Simply by opening my photo album, I stand with you in sun-brightened living room. Sis and I touch either side of you in matching dresses. It must be Easter because we have short sleeves. A lily opens on the coffee table. Your eyes are luminous. I imagine you thinking about hidden baskets, family dinner, your luscious lemon meringue pie.
Another photo of you much later in your favorite rocker. Taking an afternoon nap. I remember sitting there when your smiling eyes blinked open asking you how you managed for thirty years without dad and you said “You just do it.” That day changed me. You were always a woman who made phrases to be repeated.
Another photo of you in black after Dad passed in which something glittered in your swollen wet eyes. Eyes strangely puzzled yet wizened, as if the soul of “It” was shining though.
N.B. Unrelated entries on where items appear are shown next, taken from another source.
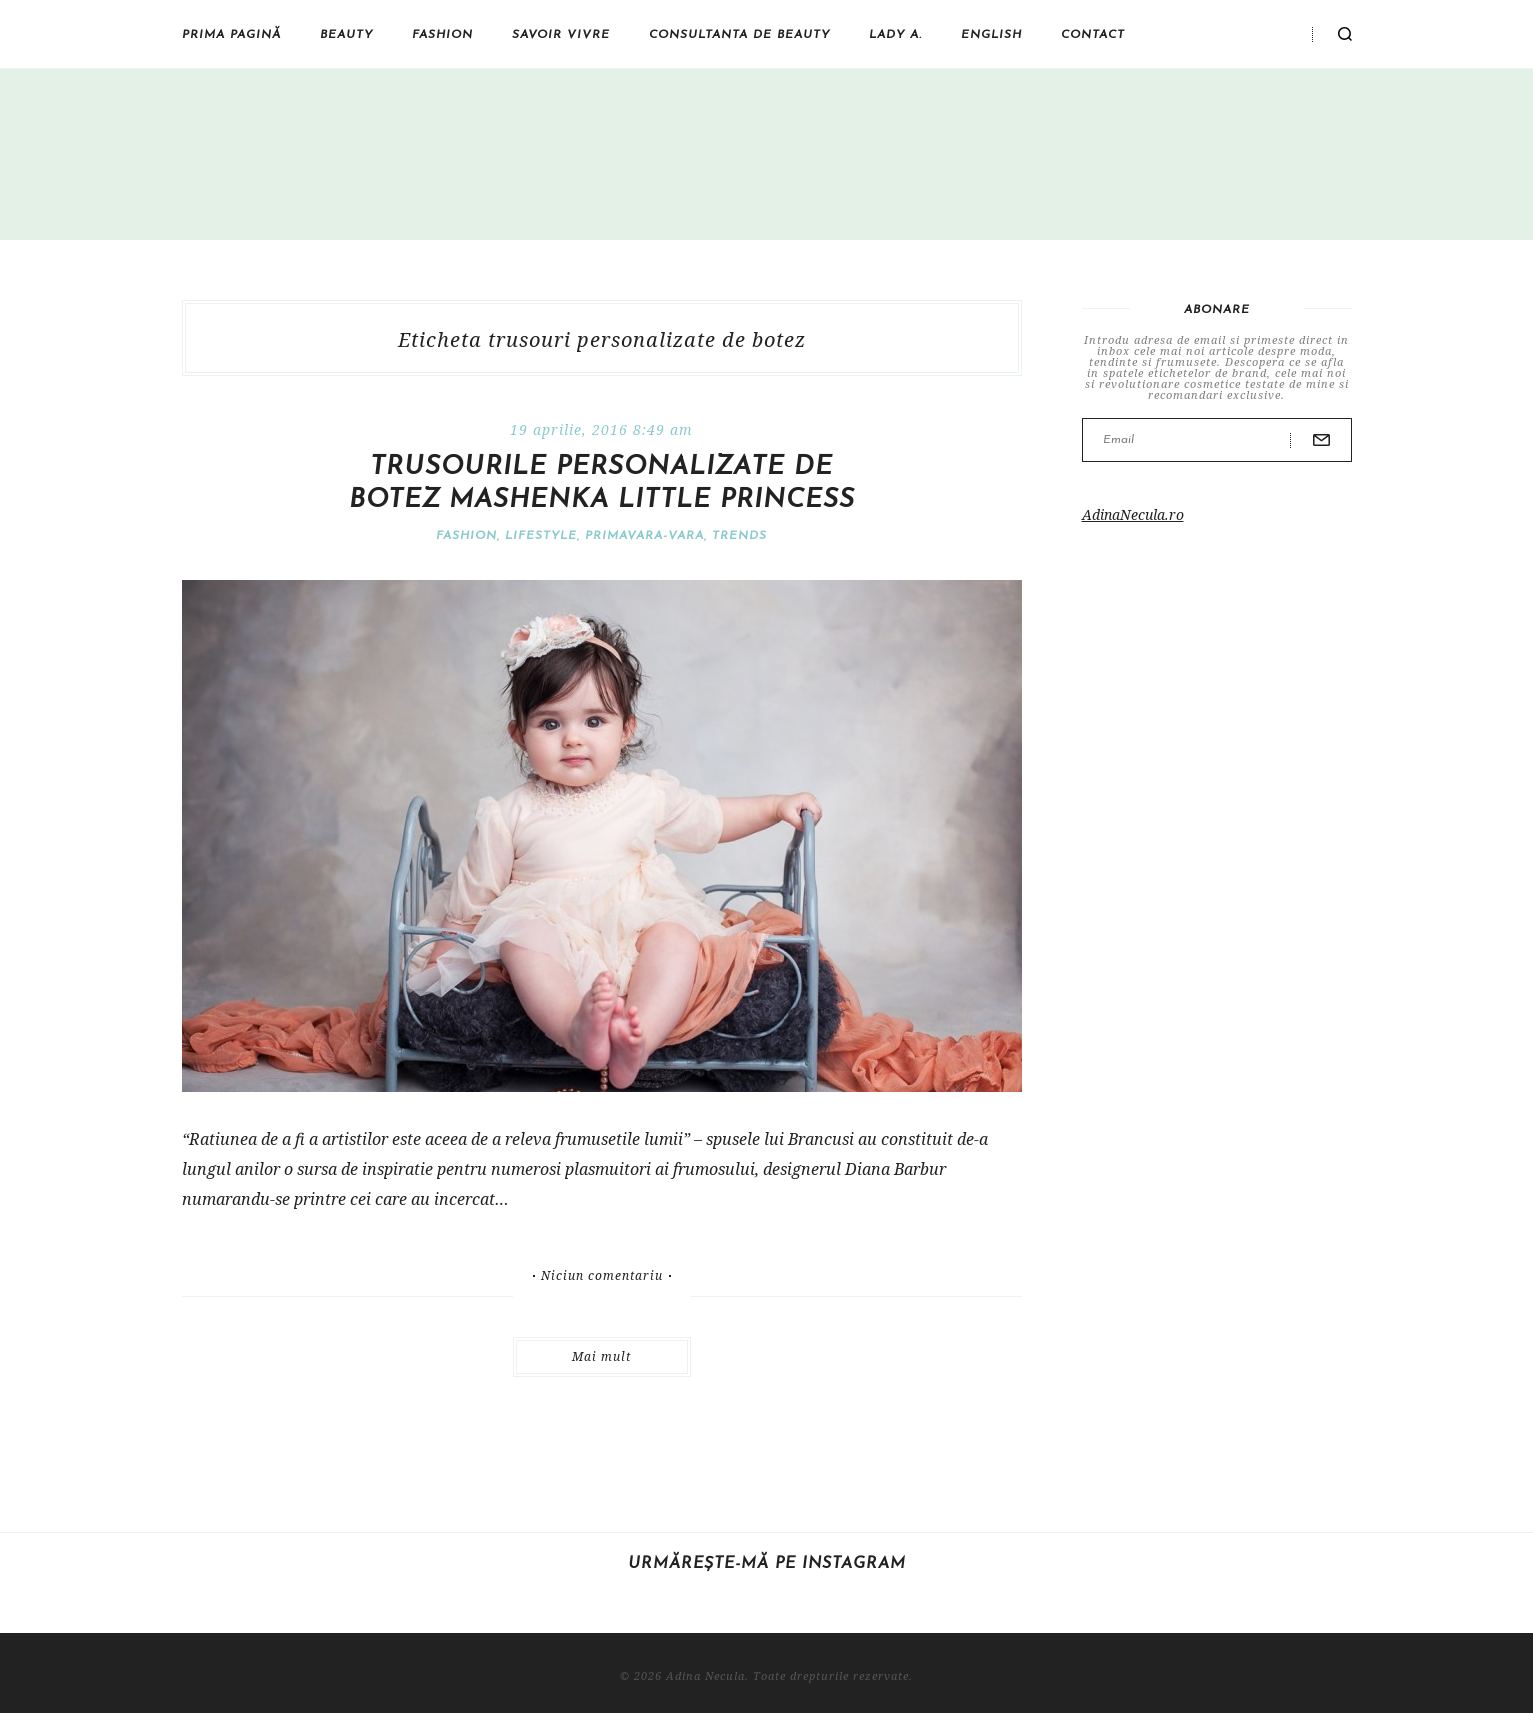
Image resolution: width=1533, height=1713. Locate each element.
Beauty (346, 35)
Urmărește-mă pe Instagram (767, 1564)
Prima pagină (231, 35)
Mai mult (601, 1356)
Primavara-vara (644, 536)
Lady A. (895, 35)
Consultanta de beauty (739, 35)
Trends (739, 536)
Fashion (442, 35)
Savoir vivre (561, 35)
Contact (1093, 35)
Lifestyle (541, 536)
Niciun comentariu (602, 1276)
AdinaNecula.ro (1133, 514)
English (991, 35)
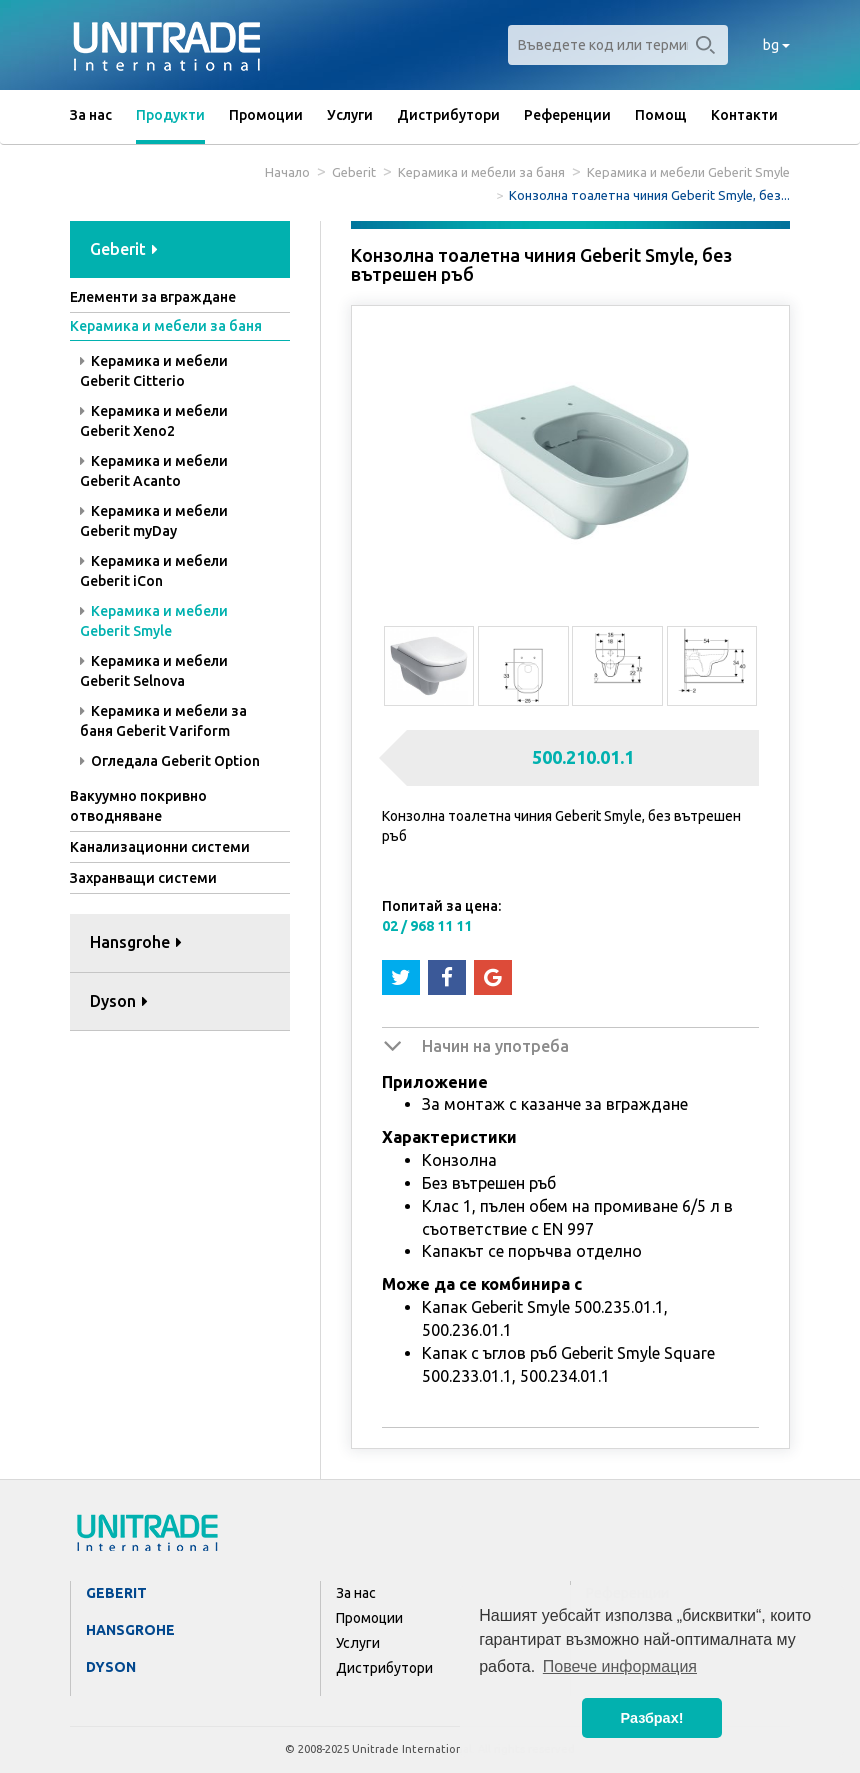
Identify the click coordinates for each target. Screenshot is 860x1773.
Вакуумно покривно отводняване (138, 806)
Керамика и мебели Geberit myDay (154, 521)
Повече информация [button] (620, 1666)
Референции (567, 115)
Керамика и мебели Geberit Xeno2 (154, 421)
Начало (287, 172)
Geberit (354, 172)
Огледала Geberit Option (170, 761)
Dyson (111, 1667)
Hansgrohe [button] (136, 942)
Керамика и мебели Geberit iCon (154, 571)
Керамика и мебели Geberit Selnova (154, 671)
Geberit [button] (124, 249)
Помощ (661, 115)
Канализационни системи (160, 847)
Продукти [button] (170, 115)
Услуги (350, 115)
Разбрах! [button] (652, 1718)
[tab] (180, 250)
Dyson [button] (119, 1001)
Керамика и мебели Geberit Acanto (154, 471)
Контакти (744, 115)
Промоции (266, 115)
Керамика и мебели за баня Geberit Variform (163, 721)
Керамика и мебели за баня (481, 172)
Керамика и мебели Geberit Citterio (154, 371)
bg (776, 45)
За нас (91, 115)
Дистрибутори (448, 115)
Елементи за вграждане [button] (153, 297)
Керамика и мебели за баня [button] (166, 326)
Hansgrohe (130, 1630)
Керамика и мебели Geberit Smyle (688, 172)
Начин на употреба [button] (495, 1046)
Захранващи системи (143, 878)
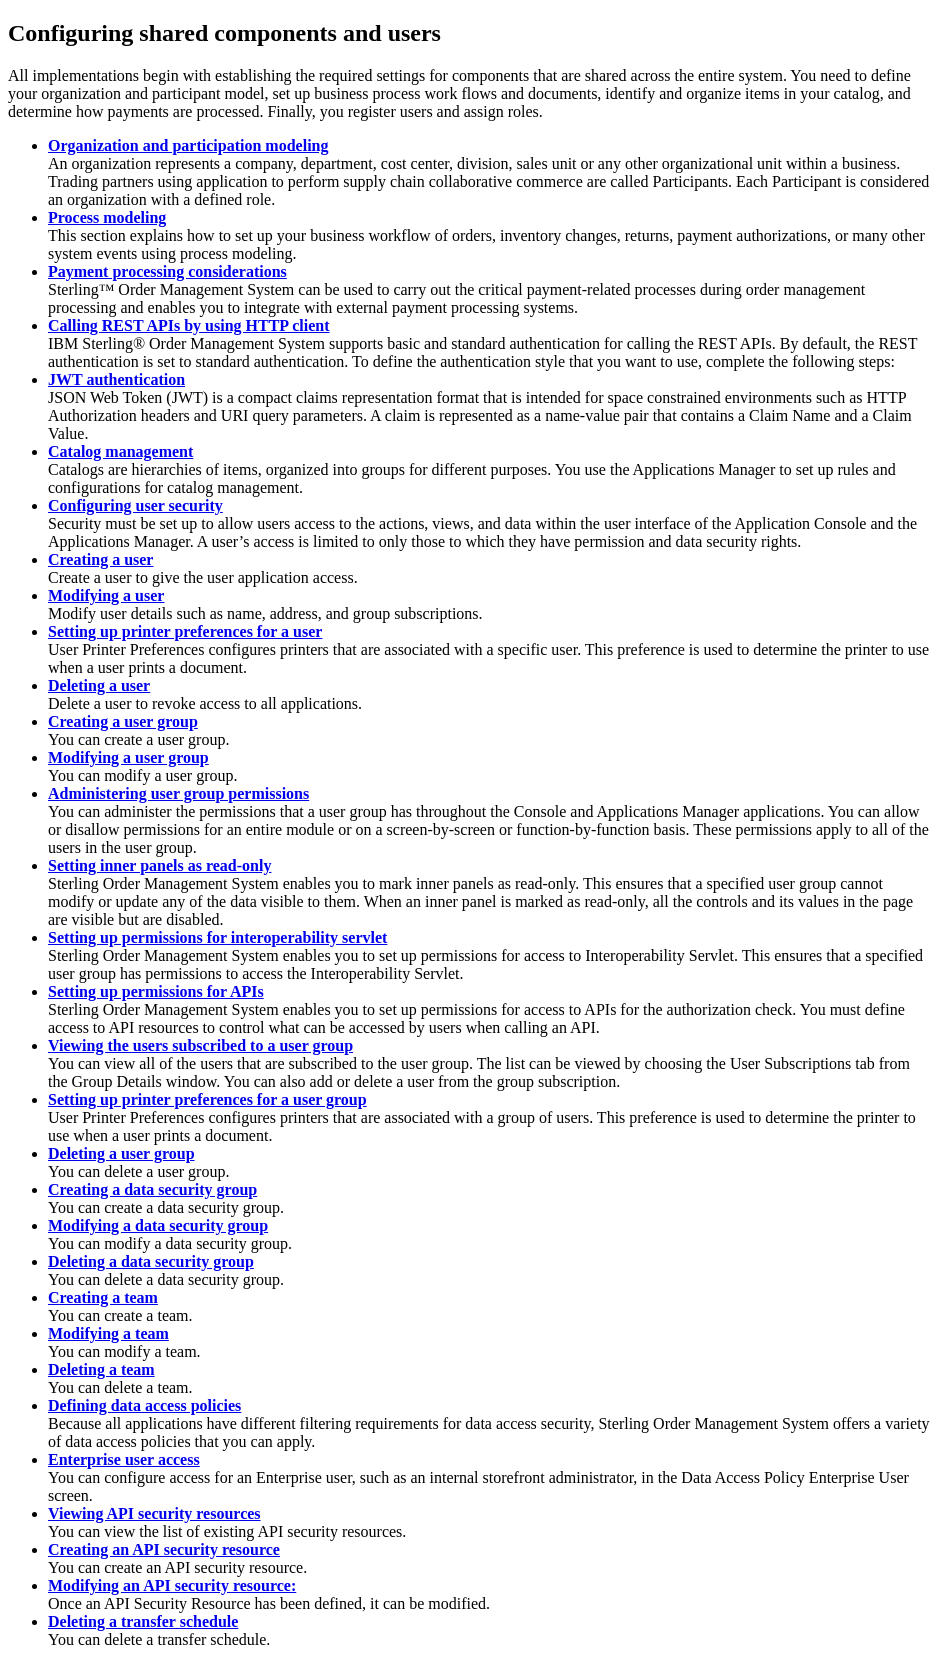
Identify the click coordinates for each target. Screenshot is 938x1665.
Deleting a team (101, 1369)
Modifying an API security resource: (172, 1585)
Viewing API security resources (154, 1513)
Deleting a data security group (151, 1261)
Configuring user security (135, 505)
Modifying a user (106, 595)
Mom, what is It? Is It strength, will, determination, passion or prayer?
Did It visit when you waited at front gate, your eyes dancing when we would come home for summer break? Is It when you visited neighbors, take blood pressure for a bit of conversation? Did It pull you into a waltz with Gram every Saturday evening with Lawrence Welk?
I ask you now Mom, under this nighttime sky, wherever you are, (heaven, interstellar, I have no idea) how long do I have to tolerate anxiety tugging me? Live inside bewilderment in this fight of life?
Another photo presents itself, taken just before you died. I hear the dark sweet music of your eyes. I see wide smile and gentle moving of your lips. You sound like the language of an old song. You croon, “Smell the rich essences the full moon conjures up out of the earth.” It almost smacks of witchcraft, Mom! But how, Mom? She whispers, “Be brave and Just do It, Marianne!”